§ DATA RECORDS
>>>>
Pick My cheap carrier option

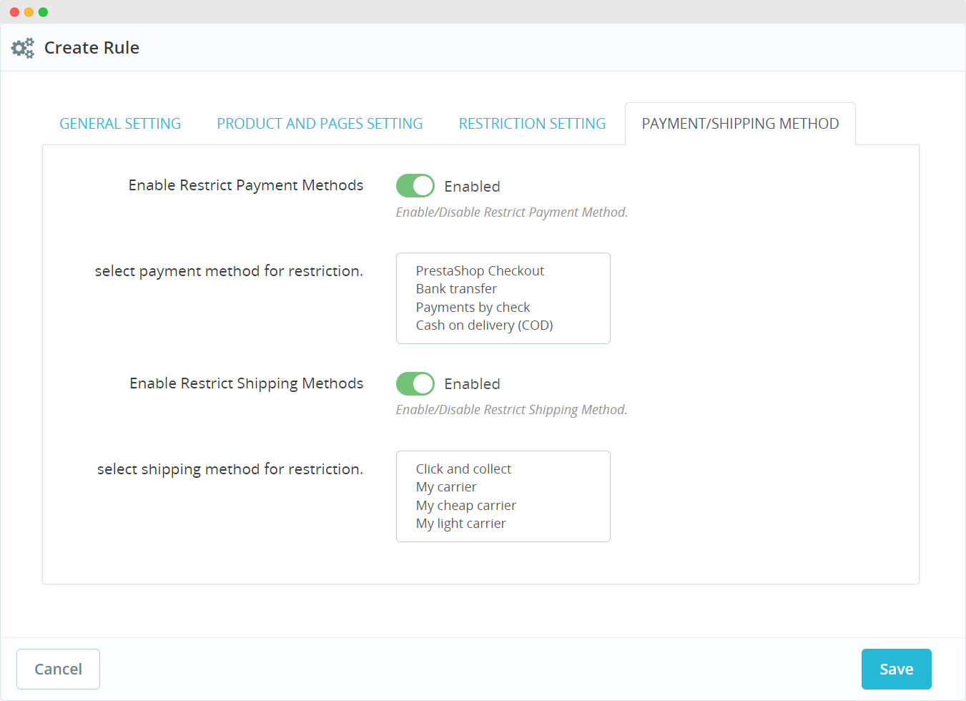[x=465, y=506]
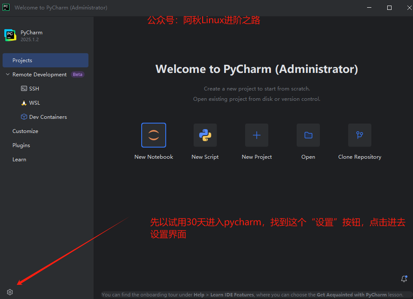Collapse the Remote Development section
413x299 pixels.
point(7,75)
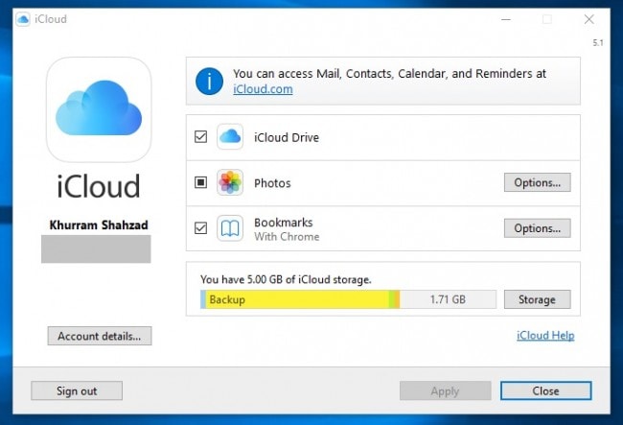Uncheck the Bookmarks checkbox
The image size is (623, 425).
coord(200,228)
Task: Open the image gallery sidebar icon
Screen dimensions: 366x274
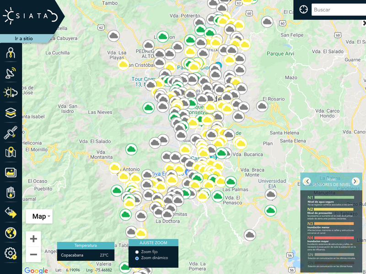Action: (11, 172)
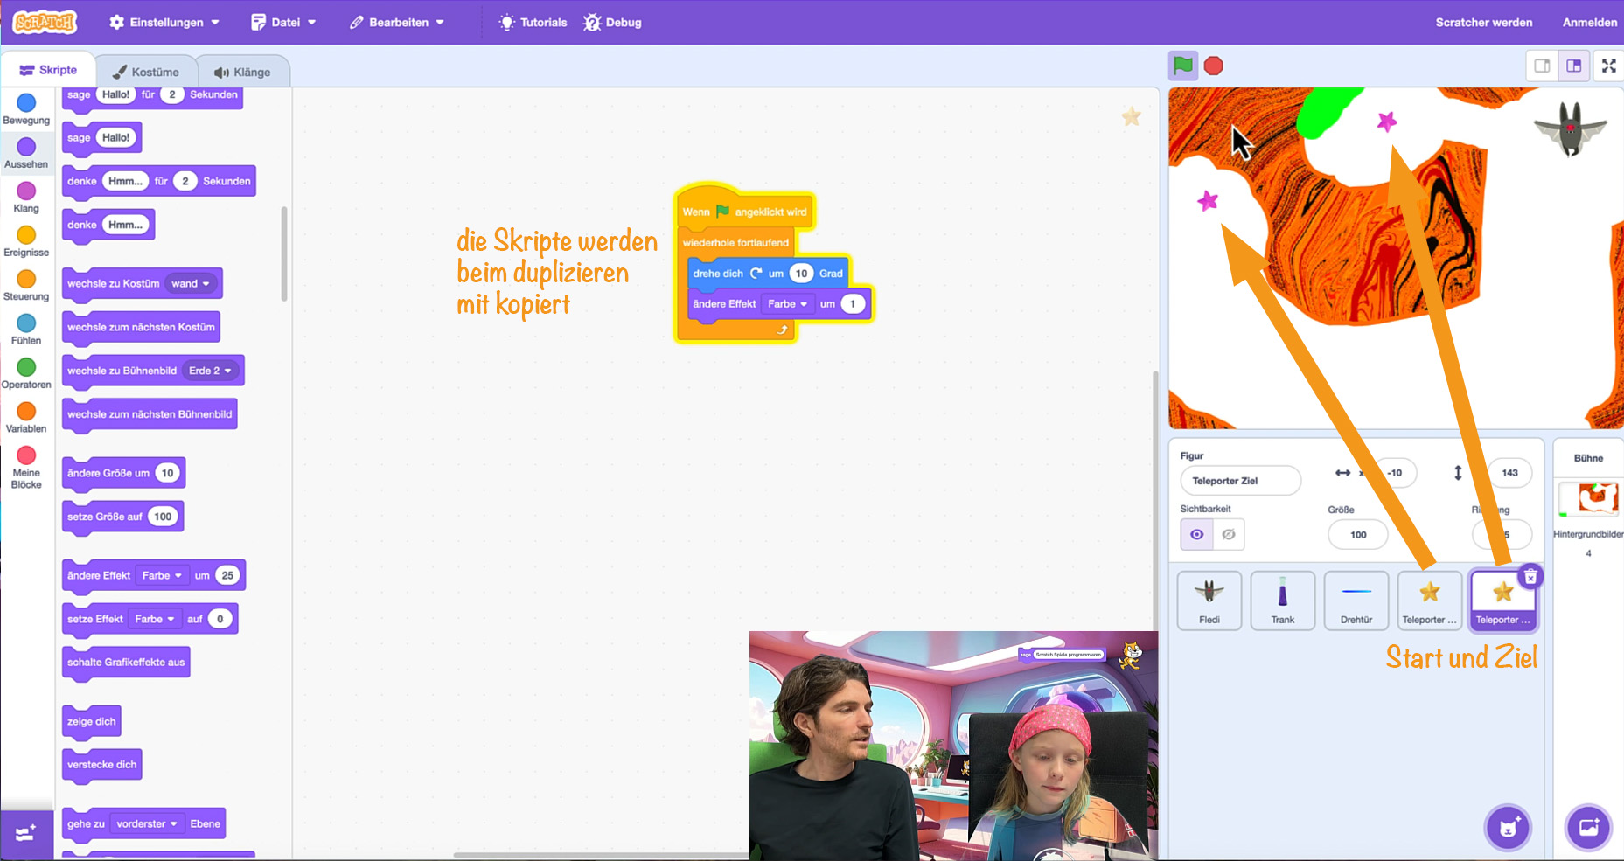This screenshot has width=1624, height=861.
Task: Open the choose a sprite button
Action: click(1508, 827)
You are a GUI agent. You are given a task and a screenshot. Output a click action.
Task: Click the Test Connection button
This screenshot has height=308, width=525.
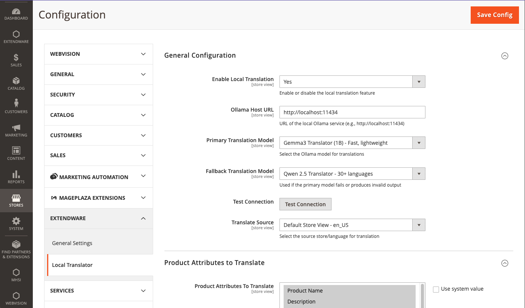[x=305, y=204]
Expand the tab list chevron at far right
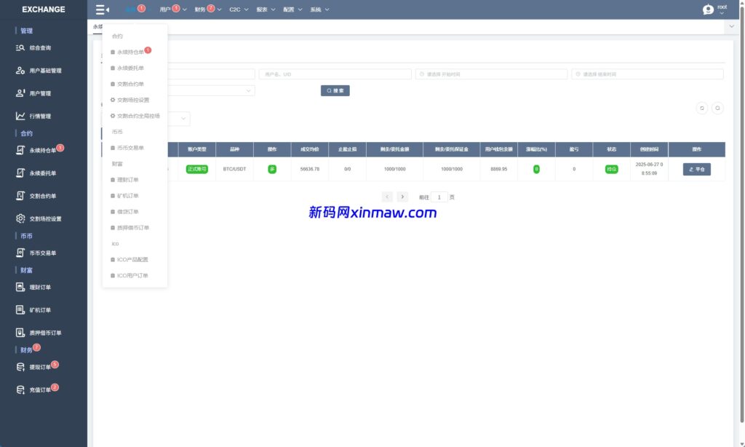This screenshot has width=745, height=447. [731, 26]
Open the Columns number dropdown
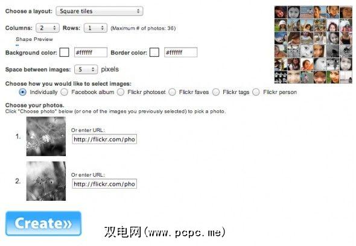356x246 pixels. [x=48, y=28]
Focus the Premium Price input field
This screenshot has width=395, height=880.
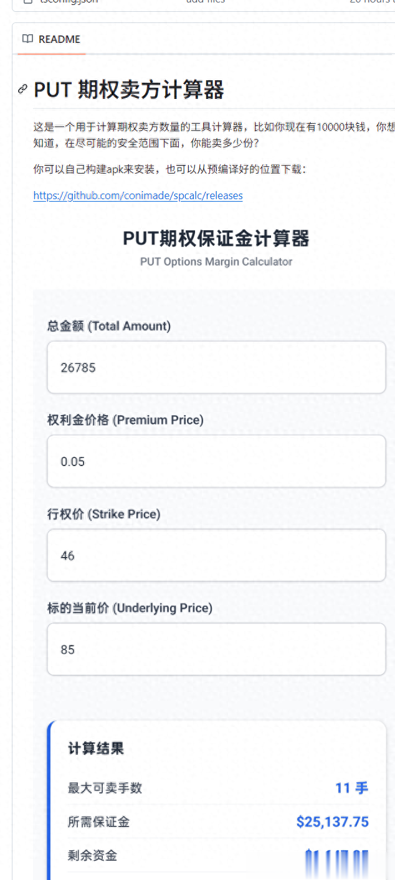pyautogui.click(x=216, y=461)
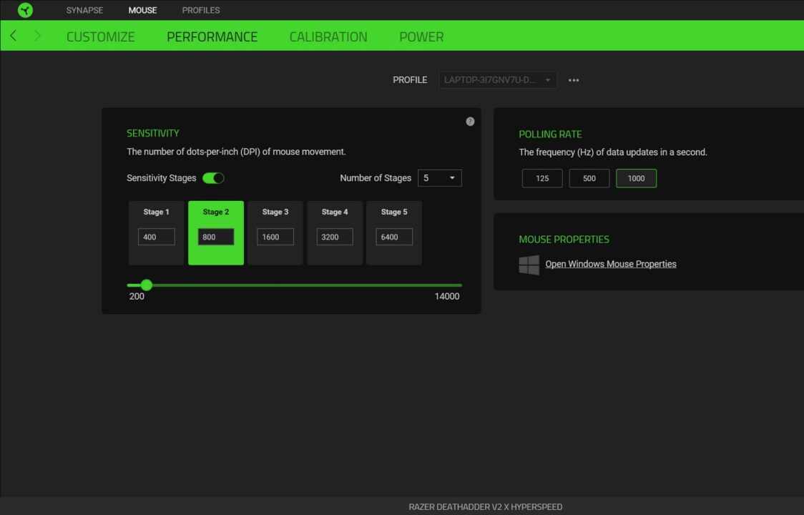Switch to the POWER tab
Image resolution: width=804 pixels, height=515 pixels.
click(x=421, y=36)
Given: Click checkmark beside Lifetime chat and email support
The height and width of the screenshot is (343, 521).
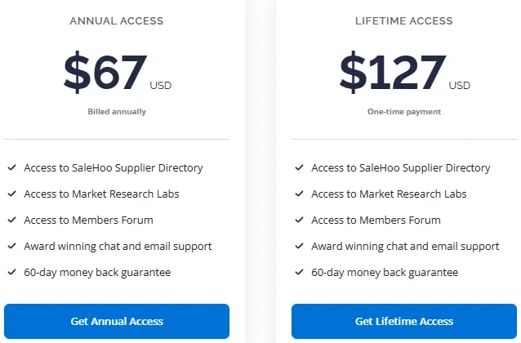Looking at the screenshot, I should [x=299, y=247].
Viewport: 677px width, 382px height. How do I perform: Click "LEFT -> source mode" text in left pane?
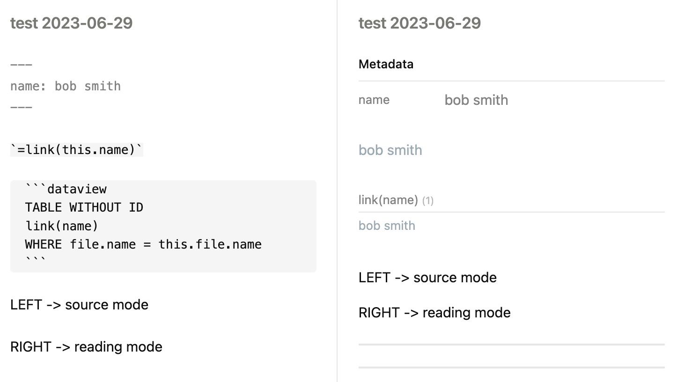click(x=79, y=305)
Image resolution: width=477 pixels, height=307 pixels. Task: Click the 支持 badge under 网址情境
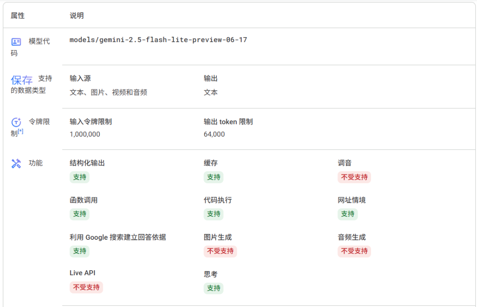tap(348, 214)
<<<<
§ ABOUT THIS EXERCISE
Images are to be omitted; everything else in the records is to be transcribed exactly.

§ TASK SOLUTION
Pick My cheap carrier option

[x=465, y=506]
Collapse the Remote Development section
413x299 pixels.
point(7,75)
Uncheck the Bookmarks checkbox
The image size is (623, 425).
coord(200,228)
Task: Open the image gallery sidebar icon
Screen dimensions: 366x274
Action: (11, 172)
This screenshot has width=1624, height=861.
Task: Open the choose a sprite button
Action: click(1508, 827)
You are a GUI agent. You are given a task and a screenshot. Output a click action.
Task: Click the Test Connection button
This screenshot has height=308, width=525.
[x=305, y=204]
Expand the tab list chevron at far right
This screenshot has width=745, height=447. [731, 26]
Open the Columns number dropdown
356x246 pixels. [x=48, y=28]
Focus the Premium Price input field
This screenshot has width=395, height=880.
pyautogui.click(x=216, y=461)
Switch to the POWER tab
Image resolution: width=804 pixels, height=515 pixels.
click(x=421, y=36)
Given: Click checkmark beside Lifetime chat and email support
The height and width of the screenshot is (343, 521).
Looking at the screenshot, I should [x=299, y=247].
Viewport: 677px width, 382px height. How do I perform: Click "LEFT -> source mode" text in left pane?
click(x=79, y=305)
Image resolution: width=477 pixels, height=307 pixels. Task: Click the 支持 badge under 网址情境
tap(348, 214)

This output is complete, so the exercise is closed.